**CONSIGNE ÉCRITE A**
Extrayez de l'arrêt de la cour administrative d'appel le passage allant de "Vu la requête, enregistrée" à "administrative, une somm...", sans y changer un mot.

**TEXTE CHOISI**
________________________

France | France, Cour administrative d'appel de Lyon, 4ème chambre - formation à 3, 10 juin 2010, 09LY02238


Vu la requête, enregistrée au greffe de la Cour le 21 septembre 2009, présentée pour Mme Nacéra A, demeurant ... ;

Mme A demande à la Cour :

1°) d'annuler le jugement n° 0705011 en date du 10 mars 2009, par lequel le Tribunal administratif de Lyon a rejeté sa demande tendant à l'annulation de la décision du 22 septembre 2006, par laquelle le préfet du Rhône a rejeté la demande de regroupement familial qu'elle avait présentée en faveur de son époux et de leurs trois enfants ;

2°) d'annuler ladite décision pour excès de pouvoir ;

3°) de condamner

l'Etat à verser, au titre de l'article L. 761-1 du code de justice administrative, une somm...

________________________

Entrées d'un jeu de données:
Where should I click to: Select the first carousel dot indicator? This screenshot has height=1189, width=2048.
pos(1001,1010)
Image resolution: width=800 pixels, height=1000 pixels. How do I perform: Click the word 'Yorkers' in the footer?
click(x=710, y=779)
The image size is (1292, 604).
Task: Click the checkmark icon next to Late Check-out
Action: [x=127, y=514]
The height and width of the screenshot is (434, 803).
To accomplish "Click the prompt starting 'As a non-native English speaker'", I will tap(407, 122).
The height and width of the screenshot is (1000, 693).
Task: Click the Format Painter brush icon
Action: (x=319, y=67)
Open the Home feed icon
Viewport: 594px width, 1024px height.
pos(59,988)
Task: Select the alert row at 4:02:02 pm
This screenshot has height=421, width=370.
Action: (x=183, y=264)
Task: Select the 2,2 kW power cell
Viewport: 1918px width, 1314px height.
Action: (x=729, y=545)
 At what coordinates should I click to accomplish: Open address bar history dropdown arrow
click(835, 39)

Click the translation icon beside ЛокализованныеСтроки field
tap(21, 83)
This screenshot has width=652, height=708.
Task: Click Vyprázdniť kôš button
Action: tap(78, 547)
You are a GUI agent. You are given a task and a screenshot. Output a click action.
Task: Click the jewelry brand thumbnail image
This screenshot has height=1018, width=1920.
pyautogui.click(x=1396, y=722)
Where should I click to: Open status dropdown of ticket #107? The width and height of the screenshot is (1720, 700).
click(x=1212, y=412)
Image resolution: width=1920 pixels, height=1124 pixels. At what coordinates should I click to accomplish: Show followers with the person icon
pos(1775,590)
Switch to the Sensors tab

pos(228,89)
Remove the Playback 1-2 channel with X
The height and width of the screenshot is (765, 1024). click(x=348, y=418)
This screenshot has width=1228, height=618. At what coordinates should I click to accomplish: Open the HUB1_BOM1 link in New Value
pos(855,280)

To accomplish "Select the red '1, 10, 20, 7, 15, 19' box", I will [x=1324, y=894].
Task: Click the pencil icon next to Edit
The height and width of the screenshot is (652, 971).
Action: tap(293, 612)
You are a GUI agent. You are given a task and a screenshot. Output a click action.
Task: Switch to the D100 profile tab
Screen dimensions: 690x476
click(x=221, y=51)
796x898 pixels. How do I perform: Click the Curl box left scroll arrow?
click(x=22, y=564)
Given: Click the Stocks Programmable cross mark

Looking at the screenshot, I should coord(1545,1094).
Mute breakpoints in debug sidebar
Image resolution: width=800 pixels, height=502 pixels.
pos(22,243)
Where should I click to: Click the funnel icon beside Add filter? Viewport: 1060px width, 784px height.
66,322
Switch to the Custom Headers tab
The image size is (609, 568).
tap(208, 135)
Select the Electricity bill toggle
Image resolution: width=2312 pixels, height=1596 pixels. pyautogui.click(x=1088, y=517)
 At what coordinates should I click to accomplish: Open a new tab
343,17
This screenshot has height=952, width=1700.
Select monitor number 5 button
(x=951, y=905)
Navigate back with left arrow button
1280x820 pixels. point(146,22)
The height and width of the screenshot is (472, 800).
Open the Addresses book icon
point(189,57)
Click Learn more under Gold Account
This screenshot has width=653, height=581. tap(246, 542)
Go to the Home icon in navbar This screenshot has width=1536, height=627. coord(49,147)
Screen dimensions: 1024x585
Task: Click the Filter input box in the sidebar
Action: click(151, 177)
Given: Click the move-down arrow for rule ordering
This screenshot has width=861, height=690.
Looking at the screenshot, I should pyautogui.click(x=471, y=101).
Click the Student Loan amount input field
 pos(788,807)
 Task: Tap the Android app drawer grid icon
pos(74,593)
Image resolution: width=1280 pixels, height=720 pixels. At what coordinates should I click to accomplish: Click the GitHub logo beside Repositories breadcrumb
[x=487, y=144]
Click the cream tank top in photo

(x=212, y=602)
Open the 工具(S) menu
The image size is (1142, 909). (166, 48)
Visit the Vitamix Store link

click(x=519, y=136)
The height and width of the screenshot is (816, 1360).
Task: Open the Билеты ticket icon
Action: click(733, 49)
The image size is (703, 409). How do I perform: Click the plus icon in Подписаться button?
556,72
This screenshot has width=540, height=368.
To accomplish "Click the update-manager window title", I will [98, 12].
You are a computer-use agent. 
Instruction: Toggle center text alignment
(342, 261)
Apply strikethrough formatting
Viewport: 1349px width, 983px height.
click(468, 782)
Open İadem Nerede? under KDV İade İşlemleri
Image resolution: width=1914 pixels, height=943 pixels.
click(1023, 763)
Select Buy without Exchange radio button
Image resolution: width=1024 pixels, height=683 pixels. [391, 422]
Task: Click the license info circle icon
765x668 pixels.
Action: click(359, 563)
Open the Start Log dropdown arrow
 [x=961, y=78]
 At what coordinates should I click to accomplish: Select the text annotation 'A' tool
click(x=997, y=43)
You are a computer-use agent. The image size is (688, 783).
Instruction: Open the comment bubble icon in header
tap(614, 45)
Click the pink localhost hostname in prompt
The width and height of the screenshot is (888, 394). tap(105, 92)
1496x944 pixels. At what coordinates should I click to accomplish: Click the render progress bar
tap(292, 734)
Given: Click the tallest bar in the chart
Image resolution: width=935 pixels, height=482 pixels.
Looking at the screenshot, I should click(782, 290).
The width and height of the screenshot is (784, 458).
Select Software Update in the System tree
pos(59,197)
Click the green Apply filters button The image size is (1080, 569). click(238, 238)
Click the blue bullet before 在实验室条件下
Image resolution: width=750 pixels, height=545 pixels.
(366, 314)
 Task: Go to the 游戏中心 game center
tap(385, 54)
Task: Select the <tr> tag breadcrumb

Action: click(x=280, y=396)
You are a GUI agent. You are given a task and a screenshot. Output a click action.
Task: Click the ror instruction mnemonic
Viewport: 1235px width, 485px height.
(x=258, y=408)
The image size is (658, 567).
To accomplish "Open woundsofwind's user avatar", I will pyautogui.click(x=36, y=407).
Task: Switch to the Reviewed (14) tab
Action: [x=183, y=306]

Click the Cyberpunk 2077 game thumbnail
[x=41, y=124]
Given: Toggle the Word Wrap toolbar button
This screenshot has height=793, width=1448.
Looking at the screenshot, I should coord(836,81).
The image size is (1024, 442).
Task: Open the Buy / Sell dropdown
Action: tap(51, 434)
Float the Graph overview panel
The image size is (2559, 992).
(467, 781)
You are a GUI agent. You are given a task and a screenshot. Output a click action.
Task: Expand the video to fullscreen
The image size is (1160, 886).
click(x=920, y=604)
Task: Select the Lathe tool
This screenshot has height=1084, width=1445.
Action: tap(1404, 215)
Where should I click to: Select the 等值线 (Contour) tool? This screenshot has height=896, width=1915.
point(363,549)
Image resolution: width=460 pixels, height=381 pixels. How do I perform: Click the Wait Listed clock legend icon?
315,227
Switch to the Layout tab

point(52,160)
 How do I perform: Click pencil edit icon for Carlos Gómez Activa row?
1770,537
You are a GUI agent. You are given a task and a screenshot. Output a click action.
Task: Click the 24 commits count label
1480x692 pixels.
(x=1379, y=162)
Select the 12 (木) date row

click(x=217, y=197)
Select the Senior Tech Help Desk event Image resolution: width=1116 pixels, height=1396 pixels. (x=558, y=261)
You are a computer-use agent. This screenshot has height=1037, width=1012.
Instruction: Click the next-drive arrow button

________________________

**CONSIGNE ÉCRITE B**
Recopiez à l'identique, dans les enregistrements, les lignes allant de la ligne contenant "This screenshot has height=952, width=1700." à la ligne contenant "pos(788,807)", ces deux lignes comprises.

**RÉPONSE A**
Vu la requête, enregistrée au greffe de la Cour le 21 septembre 2009, présentée pour Mme Nacéra A, demeurant ... ;

Mme A demande à la Cour :

1°) d'annuler le jugement n° 0705011 en date du 10 mars 2009, par lequel le Tribunal administratif de Lyon a rejeté sa demande tendant à l'annulation de la décision du 22 septembre 2006, par laquelle le préfet du Rhône a rejeté la demande de regroupement familial qu'elle avait présentée en faveur de son époux et de leurs trois enfants ;

2°) d'annuler ladite décision pour excès de pouvoir ;

3°) de condamner

l'Etat à verser, au titre de l'article L. 761-1 du code de justice administrative, une somm...

**RÉPONSE B**
This screenshot has height=952, width=1700.
Select monitor number 5 button
(x=951, y=905)
Navigate back with left arrow button
1280x820 pixels. point(146,22)
The height and width of the screenshot is (472, 800).
Open the Addresses book icon
point(189,57)
Click Learn more under Gold Account
This screenshot has width=653, height=581. tap(246, 542)
Go to the Home icon in navbar This screenshot has width=1536, height=627. coord(49,147)
Screen dimensions: 1024x585
Task: Click the Filter input box in the sidebar
Action: click(151, 177)
Given: Click the move-down arrow for rule ordering
This screenshot has width=861, height=690.
Looking at the screenshot, I should pyautogui.click(x=471, y=101).
Click the Student Loan amount input field
 pos(788,807)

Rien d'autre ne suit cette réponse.